Eat Better, Eat Together

Communal meals are on the decline: a fact that has serious implications for our mental and physical health and well being.

Sales of dining room tables have dropped, and the average American eats 1 in 5 meals in their car. People in the UK reported eating as many as 60% of their meals in front of the television, and a recent study found that nearly half of American families eat dinner together fewer than three times a week, or not at all.

Every year, October serves as Eat Better, Eat Together month, to promote better eating habits and awareness around the benefits of sharing meals with family and friends.

Eating family dinner together is associated with making healthy choices, such as eating more fruits and vegetables, and less junk food and soda. Children who participate in frequent family meals are more likely to be in a normal weight range and have healthier eating patterns than those who share fewer than three weekly meals together with their families. They also were found to be less likely to engage in eating disordered behavior than those children who did not regularly share meals with their family.

Communal meals aren’t just important for the health of our children. Eating together, instead of while working at our computers or watching TV, benefits adults, as well. The Harvard Health Blog reported that eating  in front of the television or while distracted, can lead to the consumption of an additional 10% more calories during the meal, and 25% more calories throughout the day, regardless of where later meals are had. These implies that even one distracted meal per day can have a lasting impact on our waistline.

Eating together promote healthier habits and food choices for the entire family. It also provides much needed community among family and friends, and builds bonds over shared experiences.

So, how do we start incorporating more communal meals into our busy lives? Here are a few tips.

Schedule Family Meals

By putting family meals on the calendar, you can be sure you are accommodating the entire family’s busy schedule. Having a calendar can help change behaviors, and planning in advance can help circumvent excuses that prevent large get togethers. It can also illustrate to the entire family that this is an important time, and show your kids how much you care about them.

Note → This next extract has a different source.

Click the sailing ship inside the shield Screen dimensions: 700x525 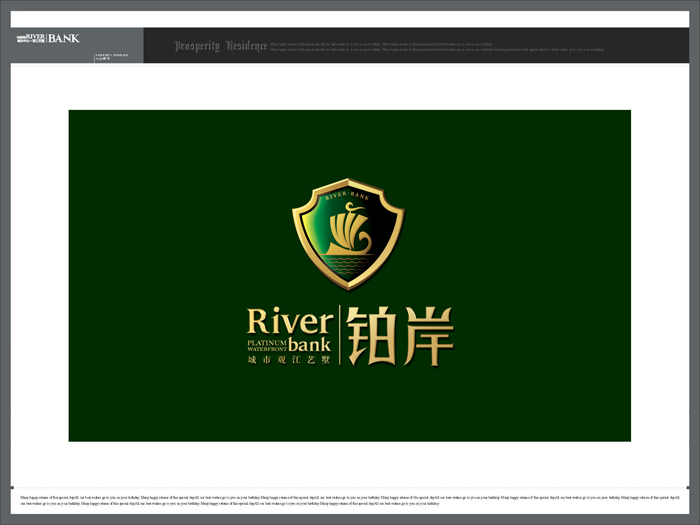click(350, 228)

Choose Themes For Family Meals

Meal themes can take on many forms, and they are a great way to promote fun bonding among family members. Choose another country’s native cuisine, and ask kids to source fun recipes they’d like to try. Or, set a breakfast date for the entire family to prepare the meal together. This isn’t limited to the morning, either!  Breakfast for dinner is very popular among children, and could get them looking forward to the meal days in advance!

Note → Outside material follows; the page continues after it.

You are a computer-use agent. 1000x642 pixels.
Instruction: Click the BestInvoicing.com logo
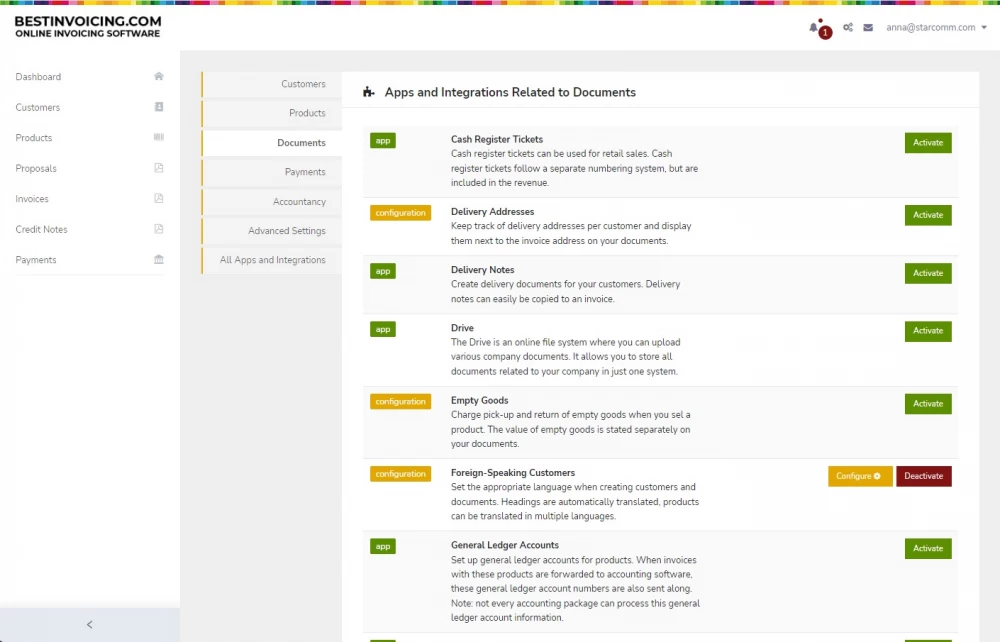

Ask Your Family What They Want

This isn’t just limited to adolescents. Ask your partner and older children, too. We are more invested in an outcome when we are able to contribute in some way. If you’re the one preparing the meal, it also gives you the chance to hear what it is your family craves, and then put a healthier spin on it.

Get Out of The Dining Room

Pack a picnic, go to a new restaurant, or plan an even larger communal meal at a friend’s house. Bringing two different families together has the potential to re-normalize communal meals, as your family will see this is a habit others participate in as well.

Remember, habits may take a while to form! Even if your family seems resistant at first, keep trying. The benefits of eating together are too worthwhile to ignore!